Le lendemain, Bertram retourna à Londres. Maintenant que son amour était accepté, et qu’il pouvait prévoir, dans un avenir plus ou moins rapproché, toutes les responsabilités du mariage, il se mit à suivre avec zèle les instructions de M. Die. À peine s’accorda-t-il un jour de temps à autre, pendant l’hiver, pour aller à Littlebath, et quand il y allait, il ne manquait pas d’emporter les Commentaires de Coke. Il ne travailla pas en vain ; jamais, à vrai dire, il ne lui était arrivé de travailler en vain. Il possédait le don d’acquérir facilement toutes les connaissances spéciales qu’il lui plaisait de rechercher. M. Die commençait à lui prédire de grands succès, et l’ami Harcourt, qui aurait voulu le voir plus souvent, prétendait même qu’il travaillait trop.

À Littlebath, on n’approuvait pas cette application si grande. Caroline pensait assez naturellement que son amoureux aurait dû lui consacrer une plus grande portion de son temps, et mademoiselle Baker, qui ne mettait pas en doute que la fortune du vieux M. Bertram ne fût destinée à Caroline et à George, trouvait que celui-ci perdait son temps avec tous ces bouquins poudreux. Elle n’osa pas en dire bien long à George sur ce sujet, et le peu qu’elle se hasarda à dire fut assez mal accueilli.
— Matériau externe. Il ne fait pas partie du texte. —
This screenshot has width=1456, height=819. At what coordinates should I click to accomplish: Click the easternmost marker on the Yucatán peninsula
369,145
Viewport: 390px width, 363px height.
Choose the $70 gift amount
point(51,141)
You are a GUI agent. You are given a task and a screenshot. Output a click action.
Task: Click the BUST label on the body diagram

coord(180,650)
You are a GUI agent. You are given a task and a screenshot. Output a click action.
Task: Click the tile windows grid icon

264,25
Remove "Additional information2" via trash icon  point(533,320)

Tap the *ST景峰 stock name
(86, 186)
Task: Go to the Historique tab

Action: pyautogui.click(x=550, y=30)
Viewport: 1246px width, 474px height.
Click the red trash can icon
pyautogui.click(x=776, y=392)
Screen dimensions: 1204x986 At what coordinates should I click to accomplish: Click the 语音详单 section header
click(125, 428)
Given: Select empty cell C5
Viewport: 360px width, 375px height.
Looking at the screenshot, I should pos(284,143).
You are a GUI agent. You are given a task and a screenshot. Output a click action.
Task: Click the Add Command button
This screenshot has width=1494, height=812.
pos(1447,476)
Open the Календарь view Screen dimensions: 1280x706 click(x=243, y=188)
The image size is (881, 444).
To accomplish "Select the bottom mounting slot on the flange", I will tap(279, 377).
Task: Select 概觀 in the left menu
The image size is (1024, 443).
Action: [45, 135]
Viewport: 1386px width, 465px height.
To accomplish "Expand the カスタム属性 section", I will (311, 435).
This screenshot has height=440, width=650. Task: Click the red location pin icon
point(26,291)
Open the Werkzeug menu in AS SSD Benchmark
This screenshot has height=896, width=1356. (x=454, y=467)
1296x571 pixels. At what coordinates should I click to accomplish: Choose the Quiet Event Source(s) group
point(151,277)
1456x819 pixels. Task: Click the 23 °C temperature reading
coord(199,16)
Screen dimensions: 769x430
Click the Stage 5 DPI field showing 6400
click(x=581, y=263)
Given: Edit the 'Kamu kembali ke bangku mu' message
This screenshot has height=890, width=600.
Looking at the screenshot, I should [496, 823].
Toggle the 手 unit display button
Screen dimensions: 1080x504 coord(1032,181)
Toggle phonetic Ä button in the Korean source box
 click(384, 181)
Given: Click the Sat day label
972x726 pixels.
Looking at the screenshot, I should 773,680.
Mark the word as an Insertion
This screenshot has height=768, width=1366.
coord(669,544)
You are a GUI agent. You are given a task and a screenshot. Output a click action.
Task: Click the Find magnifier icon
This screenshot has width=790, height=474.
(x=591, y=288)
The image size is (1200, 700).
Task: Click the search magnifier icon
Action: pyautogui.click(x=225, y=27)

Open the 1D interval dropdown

Elle ne pouvait pas lui apprendre que Caroline était la petite-fille de M. Bertram, mais elle lui rappela qu’il était le neveu de cet homme si riche et donna à entendre que, selon elle, une profession pouvait fournir une occupation désirable à un jeune homme destiné à un avenir brillant, mais qu’en pareil cas il n’était pas nécessaire de s’en rendre esclave. À ces observations, George avait répondu assez péremptoirement qu’il n’avait pas à compter sur son oncle ; et que, puisqu’il espérait un jour subvenir par son travail aux besoins d’une famille, il fallait qu’il se mit à l’ouvrage de tout son cœur.

— « J’ai perdu toute une année, dit-il à mademoiselle Baker, et il faut travailler vigoureusement pour rattraper cela. »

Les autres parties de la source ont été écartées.